The new market regulator, PostComm, will fire the starting gun at the end of the month when it issues proposals on how to increase competition.

The new market is in handling letters, or post valued at under £1, in which Consignia, the renamed Post Office, currently has a monopoly. Many parcel delivery and courier services already have some infrastructure which could help them compete, while overseas postal companies want a slice of the new action.

While the regulator ponders how it will introduce long-term competition, it is also offering interim licences, for one year, so that companies can test their ideas in the marketplace.

Hays, the support services company that issued a profits warning last week, has said it has already applied to the regulator for three of these licences, although its exact plan is unclear. It may be to legitimise its business mail service or propose new services.

The UK arm of TNT, the privatised Dutch post office, has also applied for licences, but only for services it already carries out. It delivers newspapers hot off the press to large wholesalers such as WH Smith, as well as delivering larger parcels as a courier service. TNT also has a mail delivery service, but this focuses on internal mail for large corporations and is therefore not well placed to deliver mail to homes.

However, TNT spokesman Bob Downing says that the company is very interested in the liberalisation of direct marketing mail. Last month it bought CD Marketing Services, which delivers unaddressed junk mail to 80 per cent of the population, which it is allowed to do without a licence. Mr Downing says the purchase was to prepare the company for a time when it can deliver addressed junk mail.

Business Post Group, another UK company that offers parcel delivery for corporates and also has a home delivery service, is researching potential delivery services.

La Poste, the state-owned French postal service, has taken a more co-operative line; it wants to work with Consignia to deliver post in the UK.

And finally Deutsche Post, the privatised German post office, with its joint venture with Securicor, called Securicor Omega Express, is soon to apply for an interim licence to manage corporate mail rooms and inter-company mail for large multi-site companies.

The venture's chief executive, John Hogan, says: "We are concentrating on the business-to-business sector at the moment but we are very keen to look at other areas."

But door-to-door delivery is the most complicated part of the market. There are four stages to mail delivery: collection from the red postboxes; sorting the post according to destination; delivery to local centres; and delivering the mail through the letter box.

Currently, Consignia has a monopoly over all these stages for post worth under £1, and the aim is to open up as much of this business as possible to competing companies. But there are umpteen problems associated with liberalising the market. The regulator must ensure there is "universal service" ­ the same standard throughout the UK.

Matthew Lloyd, head of business services research at HSBC, says: "The problem you face when trying to deregulate the post is that there are only bits of the country that people are interested in." He adds that private companies are interested in running the sorting centres and getting the post to local delivery centres, and are happy to deliver and collect post in densely populated areas such as London. "The problem is collection and delivery, especially, in places like John o'Groat's and Land's End."
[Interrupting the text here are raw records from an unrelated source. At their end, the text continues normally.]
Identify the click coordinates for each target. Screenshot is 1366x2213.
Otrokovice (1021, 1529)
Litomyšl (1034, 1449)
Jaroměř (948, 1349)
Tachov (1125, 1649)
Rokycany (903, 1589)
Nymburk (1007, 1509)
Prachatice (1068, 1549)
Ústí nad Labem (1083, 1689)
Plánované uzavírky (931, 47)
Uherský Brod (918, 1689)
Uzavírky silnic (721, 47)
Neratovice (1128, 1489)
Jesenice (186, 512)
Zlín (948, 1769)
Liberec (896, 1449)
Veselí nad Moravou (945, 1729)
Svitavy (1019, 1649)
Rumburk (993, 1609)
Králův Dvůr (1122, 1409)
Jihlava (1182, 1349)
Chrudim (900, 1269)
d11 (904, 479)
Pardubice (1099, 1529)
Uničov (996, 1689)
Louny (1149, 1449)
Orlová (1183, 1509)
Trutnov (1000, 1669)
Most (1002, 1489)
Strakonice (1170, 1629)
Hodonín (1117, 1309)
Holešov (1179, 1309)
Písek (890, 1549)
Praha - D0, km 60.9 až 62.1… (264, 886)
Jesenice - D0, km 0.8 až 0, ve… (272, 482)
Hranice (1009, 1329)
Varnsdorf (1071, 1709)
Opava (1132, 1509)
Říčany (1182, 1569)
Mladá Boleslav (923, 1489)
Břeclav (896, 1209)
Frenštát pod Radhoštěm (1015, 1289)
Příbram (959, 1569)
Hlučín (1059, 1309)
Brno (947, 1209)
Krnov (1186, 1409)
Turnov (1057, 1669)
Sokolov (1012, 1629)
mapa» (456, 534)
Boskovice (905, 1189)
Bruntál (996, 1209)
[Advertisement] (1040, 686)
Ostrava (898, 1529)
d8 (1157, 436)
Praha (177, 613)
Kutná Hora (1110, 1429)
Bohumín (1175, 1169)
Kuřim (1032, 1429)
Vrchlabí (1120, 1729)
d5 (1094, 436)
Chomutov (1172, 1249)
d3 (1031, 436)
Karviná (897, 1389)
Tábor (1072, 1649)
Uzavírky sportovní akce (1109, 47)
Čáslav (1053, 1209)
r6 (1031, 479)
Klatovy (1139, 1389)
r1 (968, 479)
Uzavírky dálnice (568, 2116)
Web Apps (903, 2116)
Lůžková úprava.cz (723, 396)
Consignia would be very unhappy if it had to compete in all the lucrative areas while still obliged to deliver in unprofitable ones. Mr Lloyd predicts that companies will agree to pay a fee to Consignia for the final stages of delivery.

Businesses and the Government are desperate to open up the market. But there is another factor. Workers at Consignia are unlikely to be so keen and the public is likely to face many unofficial strikes as their secure jobs become threatened by the new entrants.